§ **Problems and tasks**:
1. Name every company mentioned in the milk text below.
2. Repeat word for word the part of the milk text below between "Milk – not just" and "for their infants.", inclusive.
··· Text shown ···
Milk – not just from cows
Of course, coming up with cruelty-free alternatives to traditional cow’s milk is a major point of focus for the food tech space, and companies like the aforementioned Perfect Day are making it a reality. But it’s not just cow’s milk that’s being studied and replicated. Singaporean company TurtleTree is working on cultivating cow-free dairy, but they’re also exploring other practical applications that go far beyond the grocery store: They’re looking into replicating breast milk from other species that have a need for it; for example, snow leopards, which in captivity tend to underproduce milk for their young. Similarly, North Carolina-based company Biomilq is working to develop human breast milk from stem cells, which would then be an available option alongside formula for families who don’t have access to sufficient, if any, breast milk for their infants.
··· Data excerpts ···
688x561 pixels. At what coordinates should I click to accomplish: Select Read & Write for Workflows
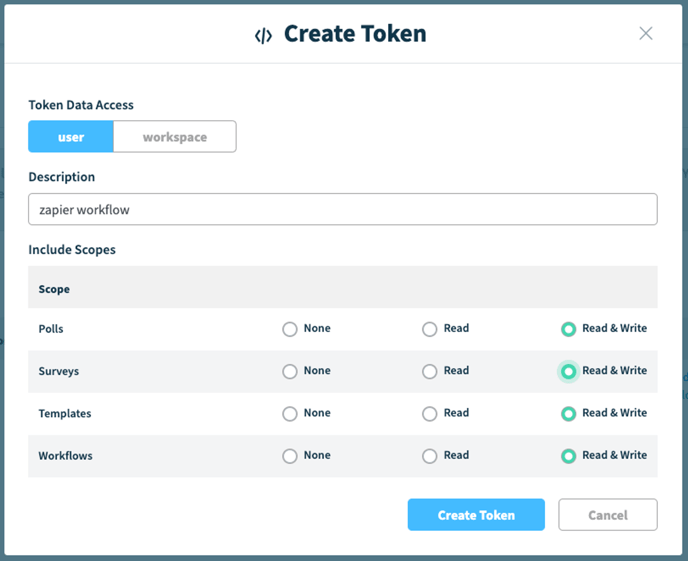click(x=569, y=456)
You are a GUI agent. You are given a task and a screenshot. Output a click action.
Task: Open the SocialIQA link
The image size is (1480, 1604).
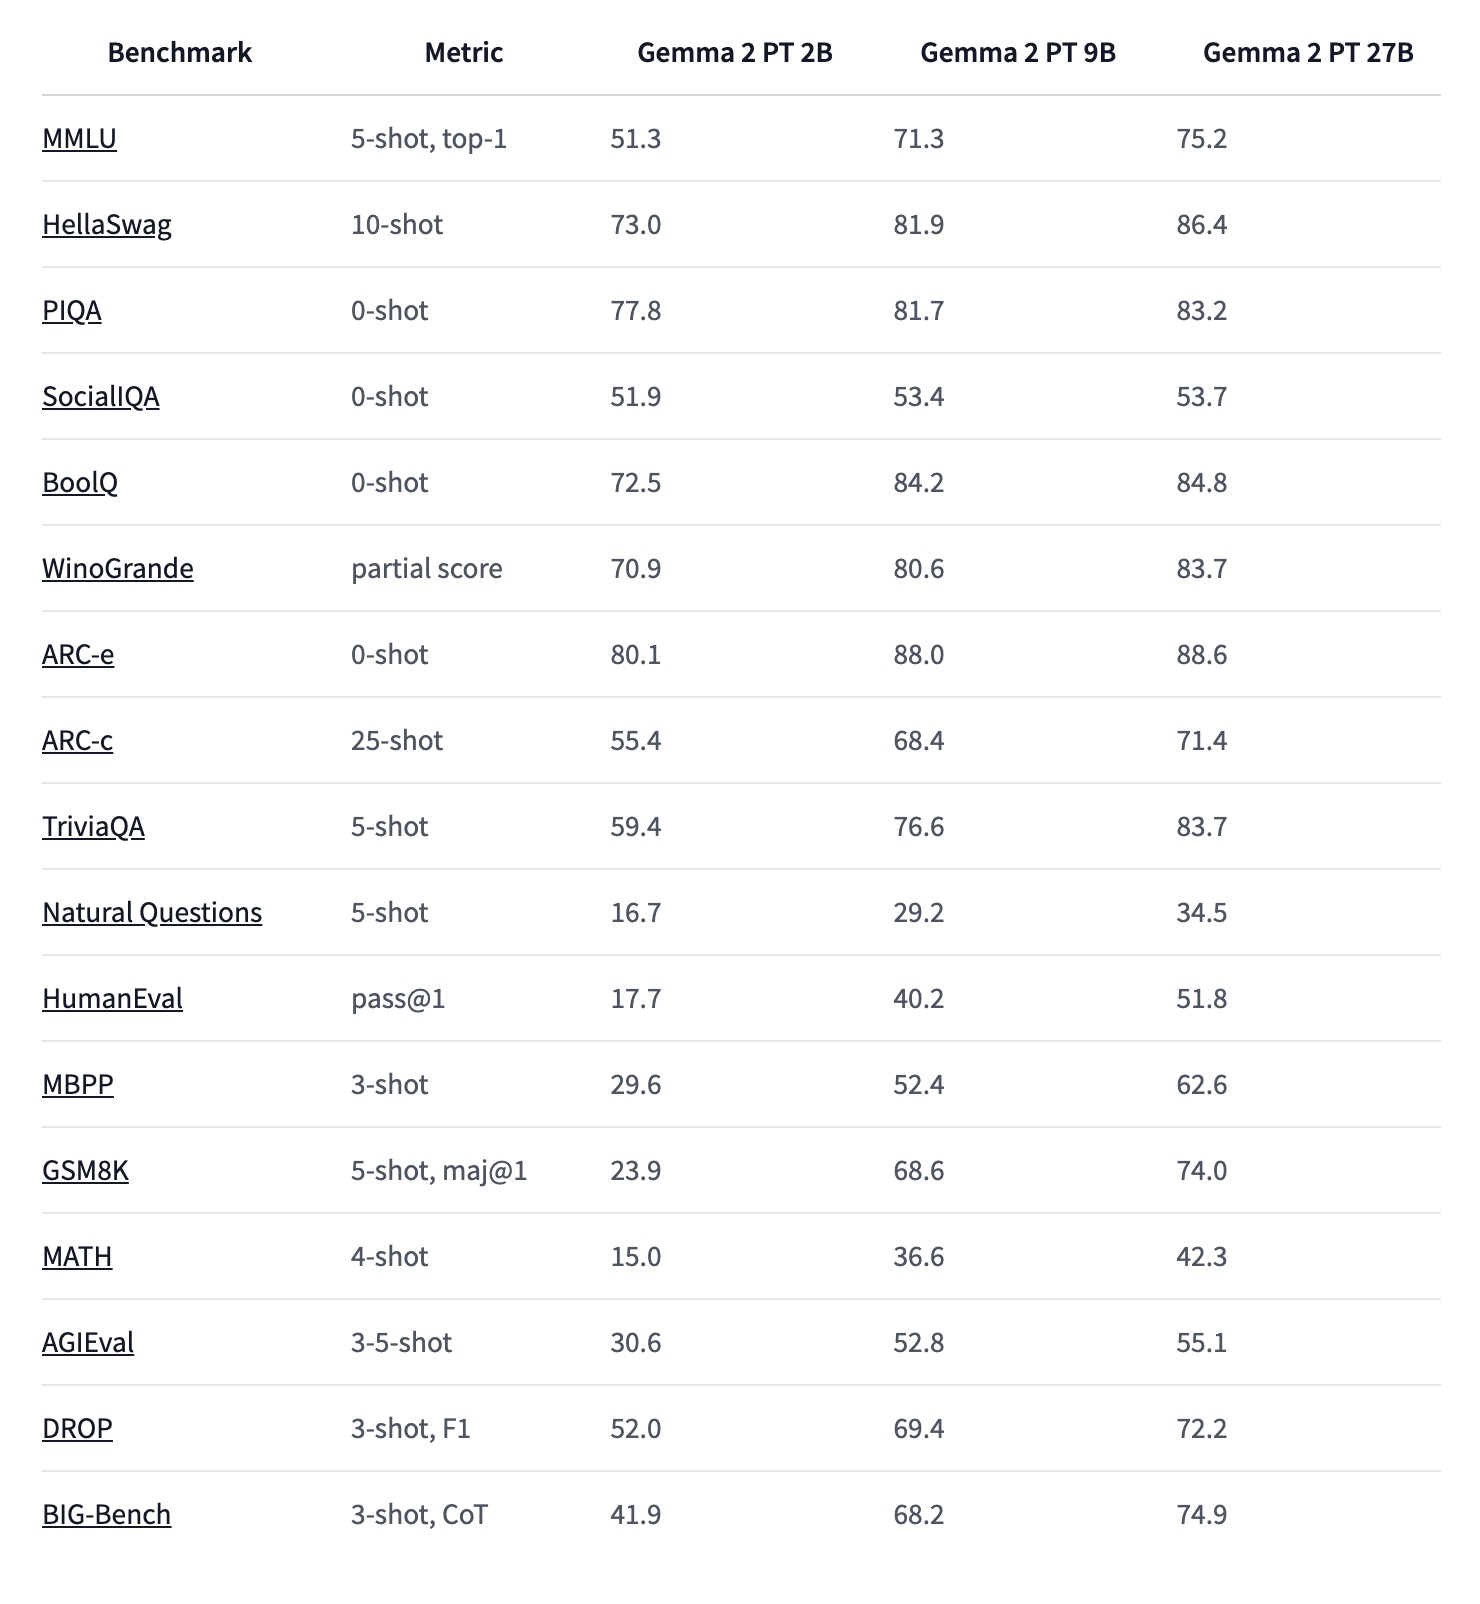pyautogui.click(x=101, y=396)
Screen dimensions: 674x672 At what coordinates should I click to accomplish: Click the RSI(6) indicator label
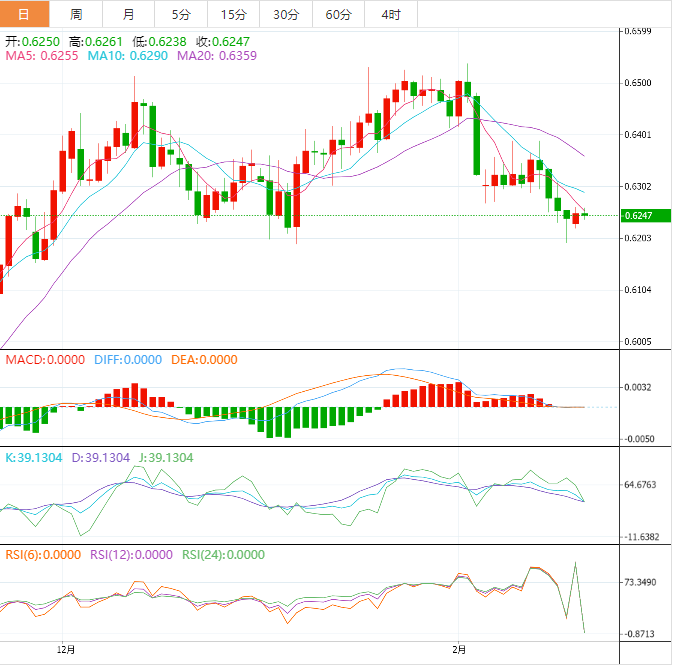pos(41,555)
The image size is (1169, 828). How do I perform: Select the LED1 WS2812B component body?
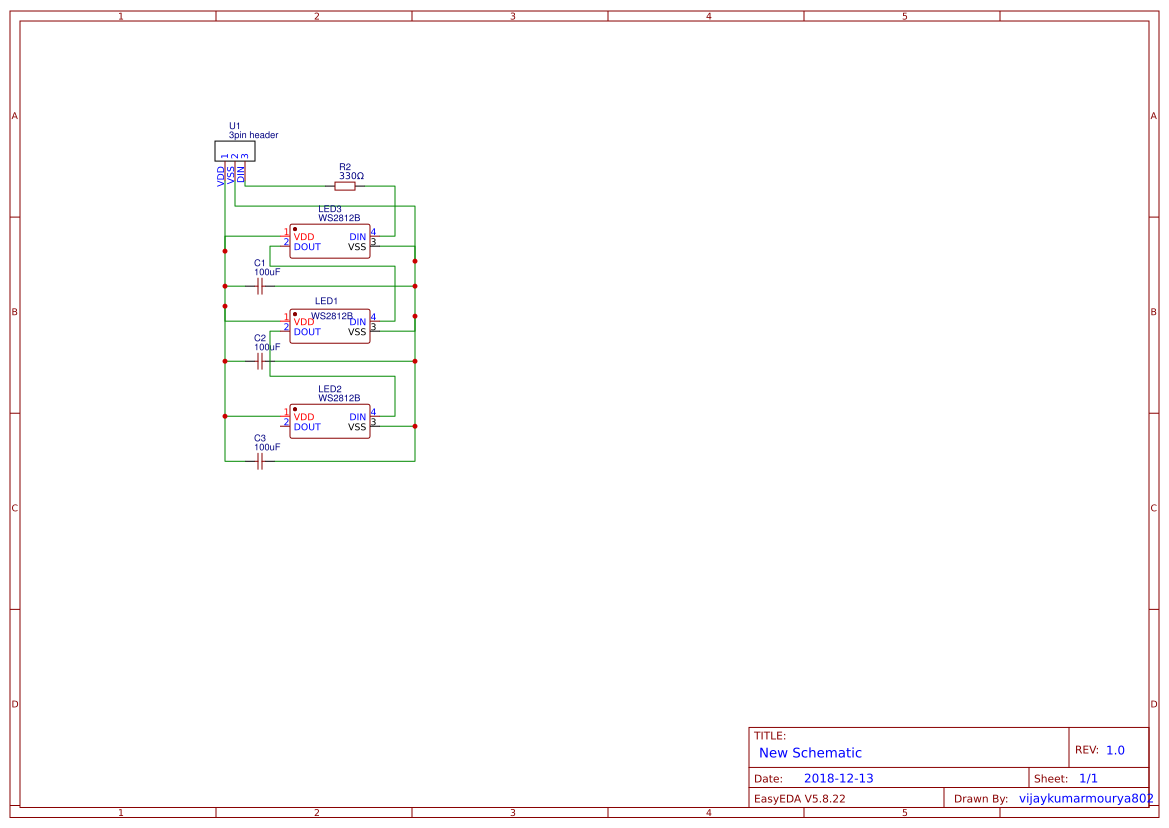pos(330,325)
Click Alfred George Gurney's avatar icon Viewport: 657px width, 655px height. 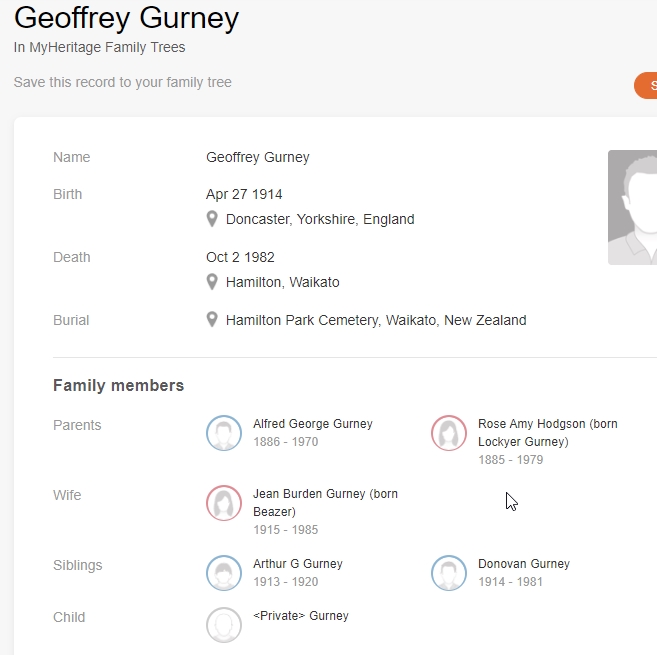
···
§ **Solutions per task**:
1. Perfect Day, TurtleTree, Biomilq

2.
Milk – not just from cows
Of course, coming up with cruelty-free alternatives to traditional cow’s milk is a major point of focus for the food tech space, and companies like the aforementioned Perfect Day are making it a reality. But it’s not just cow’s milk that’s being studied and replicated. Singaporean company TurtleTree is working on cultivating cow-free dairy, but they’re also exploring other practical applications that go far beyond the grocery store: They’re looking into replicating breast milk from other species that have a need for it; for example, snow leopards, which in captivity tend to underproduce milk for their young. Similarly, North Carolina-based company Biomilq is working to develop human breast milk from stem cells, which would then be an available option alongside formula for families who don’t have access to sufficient, if any, breast milk for their infants.